# How Can I make Pliable Hashish Using Bubble, or Dry-Sift?



## hydra-glide (Sep 8, 2016)

I have a *Pollen Extractor* (180 and 150 screens), A *TrimBin* (150 and 120 screens), and a *BubbleBagDud*e *3-bag* set-up. 
Where do I start? Sift everything out with the available screens, then bubblebag the remains? Might try that just for the total experience.
What's the dry weight ratio to kief in sift?
What's the bubble wet weight to dried hash ratio?
Thanks!


----------



## Richard Drysift (Sep 12, 2016)

Just do drysift with your screens and bubble hash with your bags. No sense in trying to straddle the two; you won't get much more trichs if you do both methods with the same material. You can use the bubble bags as a catch-all if you think you haven't gotten it all with the screens but it's a lot of work for a tiny reward. I say separate the trims & run them as bubble; separate the nuggets and drysift them. Either way you do it wait until your material is totally dry.
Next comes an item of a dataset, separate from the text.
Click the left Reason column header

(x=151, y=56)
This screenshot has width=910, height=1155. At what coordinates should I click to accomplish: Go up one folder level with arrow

Fresh frozen wet doesn't yield like dried material does but it does make very high quality hash in small quantities.
Once you have your end material whether it's dry sifted keif or bubble hash you can use an iron to press it it a wine bottle full of hot water..I prefer an old clothes iron drained of water & set on low. Press the material between 2 pieces of parchment paper & swirl the iron on top applying gentle pressure...the hash will melt in on itself into a flat disc...keep folding it back into a square and melting to desired texture. Bubble is very easy to do this because it's typically very clean but keif hash must be cleaned of any leaf or other contaminants or it will not get solid. This is why I suggest running lower buds/popcorn or cola bud through your screens instead of trims as they take a beating without breaking as much as dry trims do.
Yields have to do with the quality of your material and how it's dried I can't give you an estimate of what you will extract because there are too many variables but I typically pull about 2-3 grams of bubble per 2 ozs of trims/popcorn...more if you run the whole plant or with cola bud. I think the best thing to do with leftover drysift material is to make canna butter...I wait until I have a qp of spent material & throw in any dark hash from the larger bags to make edibles with.


----------



## Richard Drysift (Sep 12, 2016)

Check out bubblemans you tube videos he does have helpful info if you can sit through all his banter...dude loves to hear himself talk lol


----------



## hydra-glide (Sep 12, 2016)

Richard Drysift said:


> Press the material between 2 pieces of parchment paper & swirl the iron on top applying gentle pressure...the hash will melt in on itself into a flat disc...keep folding it back into a square and melting to desired texture. Bubble is very easy to do this because it's typically very clean but keif hash must be cleaned of any leaf or other contaminants or it will not get solid. This is why I suggest running lower buds/popcorn or cola bud through your screens instead of trims as they take a beating without breaking as much as dry trims do.


Good....clean...FUN!


----------



## hydra-glide (Sep 12, 2016)

Richard Drysift said:


> bubblemans you tube videos he does have helpful info if you can sit through all his banter.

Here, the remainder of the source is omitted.